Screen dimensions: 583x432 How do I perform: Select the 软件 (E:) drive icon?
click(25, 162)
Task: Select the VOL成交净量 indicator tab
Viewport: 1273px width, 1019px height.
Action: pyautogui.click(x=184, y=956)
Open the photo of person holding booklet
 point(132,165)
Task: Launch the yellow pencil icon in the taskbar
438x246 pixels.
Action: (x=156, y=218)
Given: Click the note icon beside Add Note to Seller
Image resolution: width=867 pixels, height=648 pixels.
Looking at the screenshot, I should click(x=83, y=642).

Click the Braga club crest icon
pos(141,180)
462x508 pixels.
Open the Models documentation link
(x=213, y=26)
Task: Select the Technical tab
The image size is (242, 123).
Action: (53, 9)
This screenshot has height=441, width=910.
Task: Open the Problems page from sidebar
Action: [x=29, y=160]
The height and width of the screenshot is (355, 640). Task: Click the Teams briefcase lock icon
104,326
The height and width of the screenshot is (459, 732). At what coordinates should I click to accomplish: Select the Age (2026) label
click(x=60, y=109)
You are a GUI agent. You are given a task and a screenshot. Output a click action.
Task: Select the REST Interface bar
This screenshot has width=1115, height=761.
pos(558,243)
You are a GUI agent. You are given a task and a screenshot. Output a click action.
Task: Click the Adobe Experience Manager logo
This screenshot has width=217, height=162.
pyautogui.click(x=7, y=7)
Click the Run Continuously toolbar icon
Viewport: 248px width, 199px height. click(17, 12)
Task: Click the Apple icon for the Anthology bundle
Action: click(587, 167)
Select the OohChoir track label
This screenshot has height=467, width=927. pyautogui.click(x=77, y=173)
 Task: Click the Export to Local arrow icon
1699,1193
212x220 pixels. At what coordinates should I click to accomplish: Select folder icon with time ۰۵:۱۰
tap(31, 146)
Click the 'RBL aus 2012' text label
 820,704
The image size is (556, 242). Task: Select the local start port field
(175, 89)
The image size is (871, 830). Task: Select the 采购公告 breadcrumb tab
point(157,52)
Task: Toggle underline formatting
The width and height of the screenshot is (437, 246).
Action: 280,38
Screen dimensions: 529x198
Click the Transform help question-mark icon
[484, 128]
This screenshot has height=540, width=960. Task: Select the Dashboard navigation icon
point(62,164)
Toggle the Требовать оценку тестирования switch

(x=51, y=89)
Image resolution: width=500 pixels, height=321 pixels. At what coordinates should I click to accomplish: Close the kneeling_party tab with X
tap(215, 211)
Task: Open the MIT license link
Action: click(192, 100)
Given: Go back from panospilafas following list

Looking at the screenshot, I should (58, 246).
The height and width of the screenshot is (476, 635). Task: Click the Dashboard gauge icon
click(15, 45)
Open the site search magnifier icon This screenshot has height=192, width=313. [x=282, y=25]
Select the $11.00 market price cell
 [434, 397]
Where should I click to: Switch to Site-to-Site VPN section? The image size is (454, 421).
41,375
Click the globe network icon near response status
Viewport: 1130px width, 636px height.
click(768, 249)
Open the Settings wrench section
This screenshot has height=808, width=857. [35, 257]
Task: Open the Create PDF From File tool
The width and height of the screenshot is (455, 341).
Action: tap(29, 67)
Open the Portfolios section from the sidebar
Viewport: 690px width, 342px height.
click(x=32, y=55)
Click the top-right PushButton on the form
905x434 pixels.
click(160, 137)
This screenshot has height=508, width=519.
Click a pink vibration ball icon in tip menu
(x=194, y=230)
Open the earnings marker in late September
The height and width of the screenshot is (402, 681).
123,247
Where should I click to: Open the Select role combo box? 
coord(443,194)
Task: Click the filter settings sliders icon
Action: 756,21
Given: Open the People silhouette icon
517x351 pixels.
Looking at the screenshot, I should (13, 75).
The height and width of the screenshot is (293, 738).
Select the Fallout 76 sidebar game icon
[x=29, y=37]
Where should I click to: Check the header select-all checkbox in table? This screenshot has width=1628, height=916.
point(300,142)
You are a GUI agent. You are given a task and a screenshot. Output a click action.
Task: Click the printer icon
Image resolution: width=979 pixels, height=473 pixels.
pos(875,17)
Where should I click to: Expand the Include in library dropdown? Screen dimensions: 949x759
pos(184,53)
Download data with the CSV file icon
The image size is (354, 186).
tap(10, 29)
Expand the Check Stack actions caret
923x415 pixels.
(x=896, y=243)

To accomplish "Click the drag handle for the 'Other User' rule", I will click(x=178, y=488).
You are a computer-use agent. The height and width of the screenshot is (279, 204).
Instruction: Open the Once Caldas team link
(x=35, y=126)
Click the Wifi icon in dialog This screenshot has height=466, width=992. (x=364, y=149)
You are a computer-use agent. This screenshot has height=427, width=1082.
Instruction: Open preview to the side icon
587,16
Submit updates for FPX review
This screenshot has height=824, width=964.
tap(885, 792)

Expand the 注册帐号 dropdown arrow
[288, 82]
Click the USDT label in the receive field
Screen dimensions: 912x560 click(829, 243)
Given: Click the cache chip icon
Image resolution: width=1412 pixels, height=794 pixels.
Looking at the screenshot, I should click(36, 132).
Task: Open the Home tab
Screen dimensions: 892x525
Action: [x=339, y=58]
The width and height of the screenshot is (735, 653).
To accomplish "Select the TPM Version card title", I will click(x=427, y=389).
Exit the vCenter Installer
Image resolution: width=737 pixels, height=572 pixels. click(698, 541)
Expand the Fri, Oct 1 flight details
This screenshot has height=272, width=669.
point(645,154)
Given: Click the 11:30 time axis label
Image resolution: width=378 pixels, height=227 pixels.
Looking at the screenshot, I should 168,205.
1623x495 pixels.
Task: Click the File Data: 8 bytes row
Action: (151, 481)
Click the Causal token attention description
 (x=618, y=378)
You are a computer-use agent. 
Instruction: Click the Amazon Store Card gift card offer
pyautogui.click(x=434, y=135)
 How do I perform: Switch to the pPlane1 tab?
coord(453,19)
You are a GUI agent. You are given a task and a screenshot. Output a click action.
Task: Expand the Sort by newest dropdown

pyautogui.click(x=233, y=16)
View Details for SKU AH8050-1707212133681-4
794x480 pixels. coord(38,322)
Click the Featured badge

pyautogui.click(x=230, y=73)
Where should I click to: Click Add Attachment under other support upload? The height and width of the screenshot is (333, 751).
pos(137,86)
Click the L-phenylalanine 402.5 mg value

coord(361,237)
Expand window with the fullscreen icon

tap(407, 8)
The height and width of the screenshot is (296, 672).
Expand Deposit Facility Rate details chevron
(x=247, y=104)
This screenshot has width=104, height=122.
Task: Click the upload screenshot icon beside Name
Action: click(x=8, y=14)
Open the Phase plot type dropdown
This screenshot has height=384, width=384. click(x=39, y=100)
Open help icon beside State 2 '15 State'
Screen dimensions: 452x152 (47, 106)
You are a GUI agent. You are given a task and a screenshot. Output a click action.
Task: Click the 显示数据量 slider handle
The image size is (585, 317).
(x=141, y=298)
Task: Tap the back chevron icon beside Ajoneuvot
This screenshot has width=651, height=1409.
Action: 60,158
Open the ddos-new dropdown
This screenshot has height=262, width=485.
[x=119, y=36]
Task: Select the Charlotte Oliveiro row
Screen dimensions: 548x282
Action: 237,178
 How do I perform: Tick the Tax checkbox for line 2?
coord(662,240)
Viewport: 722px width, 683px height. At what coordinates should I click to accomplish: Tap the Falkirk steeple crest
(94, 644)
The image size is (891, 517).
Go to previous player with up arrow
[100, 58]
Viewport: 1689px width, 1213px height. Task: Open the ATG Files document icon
********************
**WHAT IS REQUIRED**
Update the entries starting at the line that contains "Open help icon beside State 2 '15 State'" and stopping after the line that contains "[x=119, y=36]": change "back chevron icon" to "back arrow icon" and leave all else as is. Return only those lines.

**CORRECT RESPONSE**
Open help icon beside State 2 '15 State'
Screen dimensions: 452x152 (47, 106)
You are a GUI agent. You are given a task and a screenshot. Output a click action.
Task: Click the 显示数据量 slider handle
The image size is (585, 317).
(x=141, y=298)
Task: Tap the back arrow icon beside Ajoneuvot
This screenshot has width=651, height=1409.
Action: 60,158
Open the ddos-new dropdown
This screenshot has height=262, width=485.
[x=119, y=36]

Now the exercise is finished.